> [Goal of the exercise]: Copy out the records below exactly as they appear.

> [Supplied material]:
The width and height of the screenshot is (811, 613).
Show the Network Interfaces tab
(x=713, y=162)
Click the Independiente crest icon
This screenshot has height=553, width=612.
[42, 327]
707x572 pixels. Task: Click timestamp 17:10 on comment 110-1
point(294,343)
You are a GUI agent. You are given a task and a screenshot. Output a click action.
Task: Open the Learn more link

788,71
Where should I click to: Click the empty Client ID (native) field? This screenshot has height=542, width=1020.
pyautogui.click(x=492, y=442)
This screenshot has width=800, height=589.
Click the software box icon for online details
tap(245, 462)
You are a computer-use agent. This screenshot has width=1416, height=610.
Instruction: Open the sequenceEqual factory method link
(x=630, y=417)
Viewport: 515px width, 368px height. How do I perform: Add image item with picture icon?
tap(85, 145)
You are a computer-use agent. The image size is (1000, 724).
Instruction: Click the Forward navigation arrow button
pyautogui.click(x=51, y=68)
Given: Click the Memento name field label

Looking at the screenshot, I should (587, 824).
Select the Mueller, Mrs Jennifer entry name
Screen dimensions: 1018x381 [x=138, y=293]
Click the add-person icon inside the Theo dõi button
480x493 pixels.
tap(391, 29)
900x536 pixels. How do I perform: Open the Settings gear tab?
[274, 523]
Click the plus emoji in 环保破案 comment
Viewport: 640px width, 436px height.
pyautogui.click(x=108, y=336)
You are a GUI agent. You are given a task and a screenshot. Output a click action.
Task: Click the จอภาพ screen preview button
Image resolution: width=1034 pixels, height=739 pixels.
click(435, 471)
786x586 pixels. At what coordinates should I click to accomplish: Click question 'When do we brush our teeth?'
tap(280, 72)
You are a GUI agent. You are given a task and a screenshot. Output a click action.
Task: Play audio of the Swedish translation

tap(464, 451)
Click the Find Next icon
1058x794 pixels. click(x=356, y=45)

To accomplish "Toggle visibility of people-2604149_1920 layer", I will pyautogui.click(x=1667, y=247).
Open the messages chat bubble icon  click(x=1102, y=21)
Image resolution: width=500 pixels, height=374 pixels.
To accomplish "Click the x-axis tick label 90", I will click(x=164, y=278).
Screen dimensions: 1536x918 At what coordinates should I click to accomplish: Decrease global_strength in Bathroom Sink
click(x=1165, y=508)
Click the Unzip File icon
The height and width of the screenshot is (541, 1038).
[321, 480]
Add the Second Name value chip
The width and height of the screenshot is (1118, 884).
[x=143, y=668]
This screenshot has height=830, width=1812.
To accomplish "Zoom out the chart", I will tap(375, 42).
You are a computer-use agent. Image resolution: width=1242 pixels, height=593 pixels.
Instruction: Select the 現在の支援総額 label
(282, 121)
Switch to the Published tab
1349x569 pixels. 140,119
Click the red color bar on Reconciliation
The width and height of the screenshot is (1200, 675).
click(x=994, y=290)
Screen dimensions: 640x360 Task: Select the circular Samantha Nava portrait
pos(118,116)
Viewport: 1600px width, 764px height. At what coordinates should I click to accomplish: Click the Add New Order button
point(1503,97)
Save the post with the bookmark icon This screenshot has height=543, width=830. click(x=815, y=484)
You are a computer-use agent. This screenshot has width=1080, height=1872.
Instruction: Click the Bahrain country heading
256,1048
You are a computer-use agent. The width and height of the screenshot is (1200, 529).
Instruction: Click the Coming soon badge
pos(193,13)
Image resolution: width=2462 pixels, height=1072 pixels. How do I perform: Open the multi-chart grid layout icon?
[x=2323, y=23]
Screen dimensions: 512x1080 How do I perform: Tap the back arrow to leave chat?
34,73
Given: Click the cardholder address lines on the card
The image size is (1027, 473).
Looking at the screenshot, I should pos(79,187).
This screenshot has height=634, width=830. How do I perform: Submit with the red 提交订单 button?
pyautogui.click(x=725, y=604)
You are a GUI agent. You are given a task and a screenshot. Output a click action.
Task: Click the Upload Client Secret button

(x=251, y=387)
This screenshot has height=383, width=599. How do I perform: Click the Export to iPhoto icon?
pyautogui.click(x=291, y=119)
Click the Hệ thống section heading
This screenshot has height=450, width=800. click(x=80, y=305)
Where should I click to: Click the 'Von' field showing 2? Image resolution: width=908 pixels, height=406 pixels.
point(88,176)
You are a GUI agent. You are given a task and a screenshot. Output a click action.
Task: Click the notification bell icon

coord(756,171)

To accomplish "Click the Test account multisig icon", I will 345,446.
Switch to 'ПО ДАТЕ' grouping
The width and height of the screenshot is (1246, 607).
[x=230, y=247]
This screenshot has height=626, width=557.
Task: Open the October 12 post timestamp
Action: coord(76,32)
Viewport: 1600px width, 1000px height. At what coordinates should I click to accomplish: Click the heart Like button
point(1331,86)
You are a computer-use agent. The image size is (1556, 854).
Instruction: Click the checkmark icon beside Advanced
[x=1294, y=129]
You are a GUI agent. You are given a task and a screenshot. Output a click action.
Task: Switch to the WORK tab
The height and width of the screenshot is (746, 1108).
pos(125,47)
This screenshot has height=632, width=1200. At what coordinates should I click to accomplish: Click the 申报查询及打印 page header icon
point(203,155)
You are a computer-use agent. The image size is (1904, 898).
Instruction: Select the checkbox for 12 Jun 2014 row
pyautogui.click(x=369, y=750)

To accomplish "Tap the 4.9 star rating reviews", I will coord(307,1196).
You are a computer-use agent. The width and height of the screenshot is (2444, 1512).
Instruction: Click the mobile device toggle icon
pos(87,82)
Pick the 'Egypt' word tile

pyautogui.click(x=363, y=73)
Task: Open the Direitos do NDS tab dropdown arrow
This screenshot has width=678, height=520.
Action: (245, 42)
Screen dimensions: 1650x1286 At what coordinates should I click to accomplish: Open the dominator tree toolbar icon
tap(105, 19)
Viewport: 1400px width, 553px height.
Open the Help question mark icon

> [Answer for this exercise]:
The width and height of the screenshot is (811, 613).
Show the Network Interfaces tab
(x=713, y=162)
Click the Independiente crest icon
This screenshot has height=553, width=612.
[42, 327]
707x572 pixels. Task: Click timestamp 17:10 on comment 110-1
point(294,343)
You are a GUI agent. You are given a task and a screenshot. Output a click action.
Task: Open the Learn more link

788,71
Where should I click to: Click the empty Client ID (native) field? This screenshot has height=542, width=1020.
pyautogui.click(x=492, y=442)
This screenshot has width=800, height=589.
Click the software box icon for online details
tap(245, 462)
You are a computer-use agent. This screenshot has width=1416, height=610.
Instruction: Open the sequenceEqual factory method link
(x=630, y=417)
Viewport: 515px width, 368px height. How do I perform: Add image item with picture icon?
tap(85, 145)
You are a computer-use agent. The image size is (1000, 724).
Instruction: Click the Forward navigation arrow button
pyautogui.click(x=51, y=68)
Given: Click the Memento name field label

Looking at the screenshot, I should (587, 824).
Select the Mueller, Mrs Jennifer entry name
Screen dimensions: 1018x381 [x=138, y=293]
Click the add-person icon inside the Theo dõi button
480x493 pixels.
tap(391, 29)
900x536 pixels. How do I perform: Open the Settings gear tab?
[274, 523]
Click the plus emoji in 环保破案 comment
Viewport: 640px width, 436px height.
pyautogui.click(x=108, y=336)
You are a GUI agent. You are given a task and a screenshot. Output a click action.
Task: Click the จอภาพ screen preview button
Image resolution: width=1034 pixels, height=739 pixels.
click(435, 471)
786x586 pixels. At what coordinates should I click to accomplish: Click question 'When do we brush our teeth?'
tap(280, 72)
You are a GUI agent. You are given a task and a screenshot. Output a click action.
Task: Play audio of the Swedish translation

tap(464, 451)
Click the Find Next icon
1058x794 pixels. click(x=356, y=45)

To accomplish "Toggle visibility of people-2604149_1920 layer", I will pyautogui.click(x=1667, y=247).
Open the messages chat bubble icon  click(x=1102, y=21)
Image resolution: width=500 pixels, height=374 pixels.
To accomplish "Click the x-axis tick label 90", I will click(x=164, y=278).
Screen dimensions: 1536x918 At what coordinates should I click to accomplish: Decrease global_strength in Bathroom Sink
click(x=1165, y=508)
Click the Unzip File icon
The height and width of the screenshot is (541, 1038).
[321, 480]
Add the Second Name value chip
The width and height of the screenshot is (1118, 884).
[x=143, y=668]
This screenshot has height=830, width=1812.
To accomplish "Zoom out the chart", I will tap(375, 42).
You are a computer-use agent. Image resolution: width=1242 pixels, height=593 pixels.
Instruction: Select the 現在の支援総額 label
(282, 121)
Switch to the Published tab
1349x569 pixels. 140,119
Click the red color bar on Reconciliation
The width and height of the screenshot is (1200, 675).
click(x=994, y=290)
Screen dimensions: 640x360 Task: Select the circular Samantha Nava portrait
pos(118,116)
Viewport: 1600px width, 764px height. At what coordinates should I click to accomplish: Click the Add New Order button
point(1503,97)
Save the post with the bookmark icon This screenshot has height=543, width=830. click(x=815, y=484)
You are a computer-use agent. This screenshot has width=1080, height=1872.
Instruction: Click the Bahrain country heading
256,1048
You are a computer-use agent. The width and height of the screenshot is (1200, 529).
Instruction: Click the Coming soon badge
pos(193,13)
Image resolution: width=2462 pixels, height=1072 pixels. How do I perform: Open the multi-chart grid layout icon?
[x=2323, y=23]
Screen dimensions: 512x1080 How do I perform: Tap the back arrow to leave chat?
34,73
Given: Click the cardholder address lines on the card
The image size is (1027, 473).
Looking at the screenshot, I should pos(79,187).
This screenshot has height=634, width=830. How do I perform: Submit with the red 提交订单 button?
pyautogui.click(x=725, y=604)
You are a GUI agent. You are given a task and a screenshot. Output a click action.
Task: Click the Upload Client Secret button

(x=251, y=387)
This screenshot has height=383, width=599. How do I perform: Click the Export to iPhoto icon?
pyautogui.click(x=291, y=119)
Click the Hệ thống section heading
This screenshot has height=450, width=800. click(x=80, y=305)
Where should I click to: Click the 'Von' field showing 2? Image resolution: width=908 pixels, height=406 pixels.
point(88,176)
You are a GUI agent. You are given a task and a screenshot. Output a click action.
Task: Click the notification bell icon

coord(756,171)

To accomplish "Click the Test account multisig icon", I will 345,446.
Switch to 'ПО ДАТЕ' grouping
The width and height of the screenshot is (1246, 607).
[x=230, y=247]
This screenshot has height=626, width=557.
Task: Open the October 12 post timestamp
Action: coord(76,32)
Viewport: 1600px width, 1000px height. At what coordinates should I click to accomplish: Click the heart Like button
point(1331,86)
You are a computer-use agent. The image size is (1556, 854).
Instruction: Click the checkmark icon beside Advanced
[x=1294, y=129]
You are a GUI agent. You are given a task and a screenshot. Output a click action.
Task: Switch to the WORK tab
The height and width of the screenshot is (746, 1108).
pos(125,47)
This screenshot has height=632, width=1200. At what coordinates should I click to accomplish: Click the 申报查询及打印 page header icon
point(203,155)
You are a computer-use agent. The image size is (1904, 898).
Instruction: Select the checkbox for 12 Jun 2014 row
pyautogui.click(x=369, y=750)

To accomplish "Tap the 4.9 star rating reviews", I will coord(307,1196).
You are a computer-use agent. The width and height of the screenshot is (2444, 1512).
Instruction: Click the mobile device toggle icon
pos(87,82)
Pick the 'Egypt' word tile

pyautogui.click(x=363, y=73)
Task: Open the Direitos do NDS tab dropdown arrow
This screenshot has width=678, height=520.
Action: (245, 42)
Screen dimensions: 1650x1286 At what coordinates should I click to accomplish: Open the dominator tree toolbar icon
tap(105, 19)
Viewport: 1400px width, 553px height.
Open the Help question mark icon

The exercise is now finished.